私は、医者の原点は人間の出生に携わる産科医にあると思っています。

人はまず生命の誕生があってその後の病気、老人医療や介護と続いてゆく。その集約が産科医にあると言っても過言ではなく、若い人には是非産婦人科医を目指して欲しいと思います。

妊婦さんはいろいろな疾患を持っていることもあり産婦人科医は全身の疾患を診る能力を求められます。ですから有能な医師に産科医を目指して欲しい。

しかも今は高齢出産になっています。とうとう今年、第1子出産平均年齢が30.04歳と30歳を超えました。これは先述した見地からすると大変深刻な問題です。

もっと若かったら産めたという人達が多い

実は体外受精を受けている患者さんで、精子が少ないか卵管が詰まっているというような絶対的な適応を持って治療を受けている人は全体の10%位と非常に少ないのです。

一方60%から70%が高齢者の方で成功率も低い方たちです。もっと若かったら産めたという方たちで、病気が理由ではありません。

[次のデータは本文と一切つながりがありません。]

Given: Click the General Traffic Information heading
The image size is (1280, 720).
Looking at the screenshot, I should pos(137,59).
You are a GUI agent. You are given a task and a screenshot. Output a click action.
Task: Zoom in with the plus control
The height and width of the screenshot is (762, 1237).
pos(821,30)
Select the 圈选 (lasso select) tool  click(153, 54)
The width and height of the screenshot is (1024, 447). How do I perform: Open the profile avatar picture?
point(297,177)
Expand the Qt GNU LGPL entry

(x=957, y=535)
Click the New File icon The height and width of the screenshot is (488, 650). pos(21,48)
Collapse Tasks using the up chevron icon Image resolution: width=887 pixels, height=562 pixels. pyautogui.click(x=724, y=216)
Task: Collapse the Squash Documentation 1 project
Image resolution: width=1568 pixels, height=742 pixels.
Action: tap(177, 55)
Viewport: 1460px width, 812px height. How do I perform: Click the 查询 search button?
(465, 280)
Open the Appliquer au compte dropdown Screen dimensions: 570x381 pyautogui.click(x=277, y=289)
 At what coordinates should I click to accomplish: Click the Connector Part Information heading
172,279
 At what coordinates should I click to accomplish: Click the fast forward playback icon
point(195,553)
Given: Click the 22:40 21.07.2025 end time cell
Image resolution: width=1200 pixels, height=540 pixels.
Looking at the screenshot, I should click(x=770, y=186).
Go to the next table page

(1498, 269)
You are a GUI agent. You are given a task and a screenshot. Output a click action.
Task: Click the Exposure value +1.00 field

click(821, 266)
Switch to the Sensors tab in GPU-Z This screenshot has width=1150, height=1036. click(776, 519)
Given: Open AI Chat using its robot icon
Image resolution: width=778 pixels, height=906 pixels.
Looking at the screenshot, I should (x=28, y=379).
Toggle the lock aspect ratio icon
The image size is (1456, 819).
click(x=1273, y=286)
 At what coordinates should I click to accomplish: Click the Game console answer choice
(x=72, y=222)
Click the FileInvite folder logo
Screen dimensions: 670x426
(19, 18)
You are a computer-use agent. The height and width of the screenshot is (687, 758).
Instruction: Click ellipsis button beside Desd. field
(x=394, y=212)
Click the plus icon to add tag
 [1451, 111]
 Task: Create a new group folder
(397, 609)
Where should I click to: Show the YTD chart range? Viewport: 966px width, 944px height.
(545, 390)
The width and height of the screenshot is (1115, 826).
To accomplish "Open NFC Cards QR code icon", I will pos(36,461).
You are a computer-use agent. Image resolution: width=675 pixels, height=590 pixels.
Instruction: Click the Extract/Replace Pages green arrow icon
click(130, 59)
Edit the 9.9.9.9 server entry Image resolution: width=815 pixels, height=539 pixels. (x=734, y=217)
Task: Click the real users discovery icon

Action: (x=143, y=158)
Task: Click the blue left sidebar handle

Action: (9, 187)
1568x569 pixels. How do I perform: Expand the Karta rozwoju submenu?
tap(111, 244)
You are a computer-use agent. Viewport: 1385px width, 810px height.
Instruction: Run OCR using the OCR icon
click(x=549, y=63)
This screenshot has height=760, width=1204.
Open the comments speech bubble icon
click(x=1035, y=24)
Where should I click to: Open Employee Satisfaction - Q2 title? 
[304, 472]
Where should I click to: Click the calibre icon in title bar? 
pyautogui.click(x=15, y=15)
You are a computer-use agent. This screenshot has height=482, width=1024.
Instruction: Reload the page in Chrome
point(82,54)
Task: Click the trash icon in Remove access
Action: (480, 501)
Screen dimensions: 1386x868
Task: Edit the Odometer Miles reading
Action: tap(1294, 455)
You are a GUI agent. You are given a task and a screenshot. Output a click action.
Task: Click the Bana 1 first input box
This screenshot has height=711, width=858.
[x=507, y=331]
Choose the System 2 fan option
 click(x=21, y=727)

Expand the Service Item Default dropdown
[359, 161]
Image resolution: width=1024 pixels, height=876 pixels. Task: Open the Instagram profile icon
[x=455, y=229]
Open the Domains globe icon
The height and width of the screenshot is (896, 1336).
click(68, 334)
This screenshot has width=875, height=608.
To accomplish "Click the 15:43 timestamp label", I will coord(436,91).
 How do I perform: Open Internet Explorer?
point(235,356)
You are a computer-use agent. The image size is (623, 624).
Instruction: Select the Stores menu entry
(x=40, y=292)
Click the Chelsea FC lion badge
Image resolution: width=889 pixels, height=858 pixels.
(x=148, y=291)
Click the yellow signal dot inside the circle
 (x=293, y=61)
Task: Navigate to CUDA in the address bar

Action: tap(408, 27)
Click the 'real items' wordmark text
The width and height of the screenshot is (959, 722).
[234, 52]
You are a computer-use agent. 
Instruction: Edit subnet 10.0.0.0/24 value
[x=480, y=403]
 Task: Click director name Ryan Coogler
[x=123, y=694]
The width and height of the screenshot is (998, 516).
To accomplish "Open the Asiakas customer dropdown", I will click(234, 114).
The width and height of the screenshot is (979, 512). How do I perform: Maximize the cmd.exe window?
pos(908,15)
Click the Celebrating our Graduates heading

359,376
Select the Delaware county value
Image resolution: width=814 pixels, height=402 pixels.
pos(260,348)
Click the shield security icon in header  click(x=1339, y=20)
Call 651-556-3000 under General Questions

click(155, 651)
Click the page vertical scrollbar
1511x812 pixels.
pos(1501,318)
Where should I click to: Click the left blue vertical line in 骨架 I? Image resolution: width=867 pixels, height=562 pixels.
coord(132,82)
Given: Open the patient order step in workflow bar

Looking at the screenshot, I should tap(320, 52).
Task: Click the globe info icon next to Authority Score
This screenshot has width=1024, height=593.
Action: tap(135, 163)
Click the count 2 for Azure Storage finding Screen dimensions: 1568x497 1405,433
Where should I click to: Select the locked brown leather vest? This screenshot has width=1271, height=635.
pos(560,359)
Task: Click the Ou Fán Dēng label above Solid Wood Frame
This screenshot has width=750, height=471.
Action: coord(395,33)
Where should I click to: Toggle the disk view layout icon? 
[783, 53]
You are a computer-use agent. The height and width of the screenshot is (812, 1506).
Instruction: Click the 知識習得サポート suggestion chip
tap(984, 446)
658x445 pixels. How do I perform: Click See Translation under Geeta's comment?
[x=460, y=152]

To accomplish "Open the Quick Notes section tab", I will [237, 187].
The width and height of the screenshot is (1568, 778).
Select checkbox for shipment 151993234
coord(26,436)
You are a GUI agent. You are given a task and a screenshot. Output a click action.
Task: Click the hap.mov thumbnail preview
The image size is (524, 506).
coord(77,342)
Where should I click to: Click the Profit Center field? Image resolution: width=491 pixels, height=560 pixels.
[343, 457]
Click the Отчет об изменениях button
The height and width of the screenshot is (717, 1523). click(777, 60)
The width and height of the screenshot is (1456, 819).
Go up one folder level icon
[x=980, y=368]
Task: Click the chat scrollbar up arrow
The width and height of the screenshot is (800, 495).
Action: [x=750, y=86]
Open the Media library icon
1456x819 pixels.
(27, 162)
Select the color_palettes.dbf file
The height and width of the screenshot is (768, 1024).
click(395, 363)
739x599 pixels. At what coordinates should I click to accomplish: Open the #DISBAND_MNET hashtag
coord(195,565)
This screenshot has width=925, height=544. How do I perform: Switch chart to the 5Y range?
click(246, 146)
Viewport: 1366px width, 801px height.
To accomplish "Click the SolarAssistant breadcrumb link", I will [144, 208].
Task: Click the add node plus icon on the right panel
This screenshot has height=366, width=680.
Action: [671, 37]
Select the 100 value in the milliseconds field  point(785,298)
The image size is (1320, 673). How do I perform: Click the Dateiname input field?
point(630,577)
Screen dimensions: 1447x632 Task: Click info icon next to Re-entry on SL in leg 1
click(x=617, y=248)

これは正しい知識と情報による啓発で是正できるところです。そうなっていくと、不妊治療は本当に必要な人たちだけの治療に集約されていき、結果として不妊クリニックも淘汰されていくでしょう。私はそれで良いと思います。

体外受精保険適用の年齢制限

海外では、40歳以上は体外受精を禁止していたり、35歳までしか保険が効かない国もあります。加齢による不妊は病気ではないし、35歳以上では体外受精の成功率が極めて低くなるので治療の意味を認めていないからです。

現状では、日本で体外受精に保険適用の年齢制限を掛けたりする事は不可能かもしれませんが、厚生労働省がそのようなメッセージを発信できれば出生率の低下も是正できるはずです。

幼稚園を増やして待機児童を減らすなどの対処療法以上に、根本的な課題ではないでしょうか。日本にとって100年の国家戦略として取り組むべきだと思います。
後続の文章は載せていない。